Tukey began the paper by saying “For a long time I have thought I was a statistician, interested in inferences from the particular to the general … I have come to feel that my central interest is in data analysis, which I take to include, among other things: procedures for analyzing data, techniques for interpreting the results of such procedures, ways of planning the gathering of data to make its analysis easier, more precise or more accurate, and all the machinery and results of (mathematical) statistics which apply to analyzing data.”
The paper is a tour de force. Amongst the special growth areas he identifies are (using his terms, which the modern reader will readily be able to translate): spotty data, multiple-response data, problems of selection, ways of assessing error, data heterogeneous in precision, incomplete data, and others. He stresses the need for iteration in data analysis, something which is fundamental as one tries to understand data or fit a predictive model to it.

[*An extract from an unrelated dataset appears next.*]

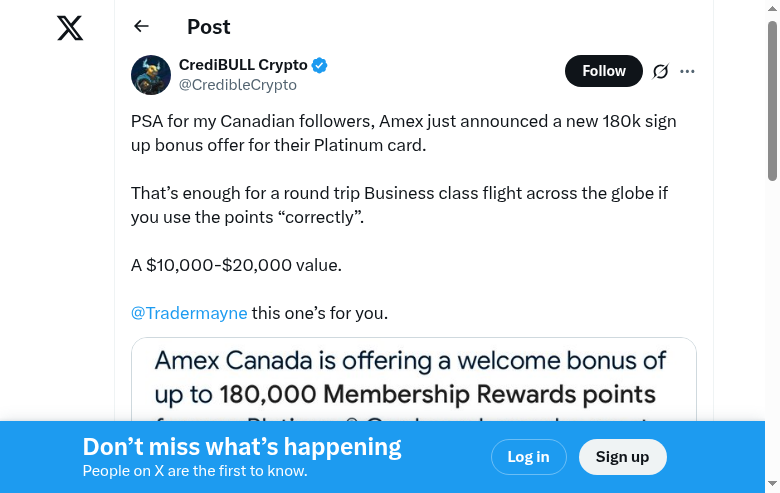
Task: Click the @CredibleCrypto handle
Action: tap(237, 85)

To initiate new forms of analysis he draws attention to the need to seek wholly new questions (he mentions “more complexly organised data,” and complex data has been a recurring theme in modern statistics and data science), tackling old problems in more realistic frameworks (e.g. nonparametric methods), finding novel ways to summarise data (look at the data this way and that way; don’t just follow the “standard” approach), and finding and evading deeper constraints (the notion that different experts, with different ways of looking at things, could lead to different insights). Regarding the last point, he stresses the danger in supposing that “all statisticians should treat a given set of data in the same way…”—and I really like his description of the danger: “…all British admirals, in the days of sail, maneuvered in accord with the same principles. The admirals could not communicate with one another, and a single basic doctrine was essential to coordinated and effective action. Today, statisticians can communicate with one another, and have more to gain by using special knowledge (subject-matter or methodological) and flexibility of attack than they have to lose by not all behaving alike.”
He remarks that, for a discipline to be a science, three constituents will be judged essential: intellectual content, organization into an understandable form, and reliance upon the test of experience as the ultimate standard of validity. And then he goes on to say that, as he sees it, data analysis passes all three tests, and so he would regard it as a science (“one defined by a ubiquitous problem rather than by a concrete subject”).
The paper includes the famous remark: “Far better an approximate answer to the right question, which is often vague, than an exact answer to the wrong question, which can always be made precise.” He continues by observing that, “Data analysis must progress by approximate answers, at best, since its knowledge of what the problem really is will at best be approximate.”
An interesting aspect he considers is at what stage a proposed new method should be put into practice. How much do we need to know about it first? I suspect that, increasingly in the modern world, the question is moot, since new tools tend to be used immediately, in the hope that the gain outweighs the risk. He also discusses the dangers of seeking “the best” solution to a problem.
I was especially struck by his comment that, “Some would say that one should not automate such procedures of examination, that one should encourage the study of the data. (Which is somehow discouraged by automation?)”—to which he gives three counter-arguments: that most analysis will be done by non-experts in data analysis, known procedures must be easy and quick so that experts can explore the use of new methods, and that automating procedures requires them to have been fully specified. He says he finds these counter-arguments conclusive.
He gives a nuanced answer in the section on the impact of the computer, pointing out, obviously correctly, that “In many instances the answer may surprise many by being ‘important but not vital’ although in others there is no doubt but [that] the computer has been ‘vital’.” He did not foresee how dramatically computer power would advance over the succeeding half-century, and how many areas of data analysis would be strikingly transformed by the power we now have.
Naturally, some areas have advanced a long way in the past 60 years. One area, because of its need for computational power, is multivariate analysis, although he does discuss factor analysis and the seminal discipline of cluster analysis, such as it was at the time. Other particular topics he examines include stochastic process data, selection and screening, multiple sources of error, plots, teaching data analysis, the role of judgment in data analysis, and many other topics central to modern data science. It is, as I say, a tour de force, and one which fully justifies regarding him as the first data scientist.